→ **DIRECTION**
Pick out every line in the entries below that contains the string "checkbox", and copy each one in full.

• • • •

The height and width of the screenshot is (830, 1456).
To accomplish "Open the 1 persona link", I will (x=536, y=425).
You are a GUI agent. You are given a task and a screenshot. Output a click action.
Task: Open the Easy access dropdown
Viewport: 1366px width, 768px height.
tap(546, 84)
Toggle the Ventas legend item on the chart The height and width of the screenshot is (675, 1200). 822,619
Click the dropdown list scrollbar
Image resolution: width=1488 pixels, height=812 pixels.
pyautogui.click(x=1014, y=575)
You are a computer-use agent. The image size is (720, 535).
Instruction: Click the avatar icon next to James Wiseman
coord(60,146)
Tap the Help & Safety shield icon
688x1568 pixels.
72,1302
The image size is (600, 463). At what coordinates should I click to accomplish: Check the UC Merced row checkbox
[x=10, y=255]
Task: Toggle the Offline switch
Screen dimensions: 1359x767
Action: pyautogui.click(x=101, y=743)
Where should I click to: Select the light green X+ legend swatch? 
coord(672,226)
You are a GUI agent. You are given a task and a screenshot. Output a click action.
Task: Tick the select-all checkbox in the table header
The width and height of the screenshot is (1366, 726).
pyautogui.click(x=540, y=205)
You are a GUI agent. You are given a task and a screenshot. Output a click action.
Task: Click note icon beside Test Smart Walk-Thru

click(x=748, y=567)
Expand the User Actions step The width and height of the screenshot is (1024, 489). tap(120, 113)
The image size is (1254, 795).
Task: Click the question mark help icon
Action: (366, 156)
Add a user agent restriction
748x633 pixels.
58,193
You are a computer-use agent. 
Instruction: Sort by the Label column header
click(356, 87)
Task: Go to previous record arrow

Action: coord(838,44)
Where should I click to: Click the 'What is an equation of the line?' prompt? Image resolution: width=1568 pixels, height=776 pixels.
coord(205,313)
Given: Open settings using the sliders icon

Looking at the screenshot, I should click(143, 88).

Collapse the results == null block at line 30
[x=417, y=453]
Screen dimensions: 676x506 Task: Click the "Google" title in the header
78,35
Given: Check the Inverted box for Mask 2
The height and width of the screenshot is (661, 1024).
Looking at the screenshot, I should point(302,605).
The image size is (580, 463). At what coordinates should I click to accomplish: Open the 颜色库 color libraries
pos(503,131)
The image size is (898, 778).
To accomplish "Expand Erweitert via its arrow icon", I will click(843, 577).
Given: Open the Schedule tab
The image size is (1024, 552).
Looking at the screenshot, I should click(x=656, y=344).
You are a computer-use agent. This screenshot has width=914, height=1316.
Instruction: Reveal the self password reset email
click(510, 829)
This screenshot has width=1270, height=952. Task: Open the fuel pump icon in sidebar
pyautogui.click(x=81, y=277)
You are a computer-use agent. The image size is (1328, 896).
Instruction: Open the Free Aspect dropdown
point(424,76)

• • • •

→ **EXERCISE ANSWER**
The image size is (600, 463). At what coordinates should I click to accomplish: Check the UC Merced row checkbox
Task: Tick the select-all checkbox in the table header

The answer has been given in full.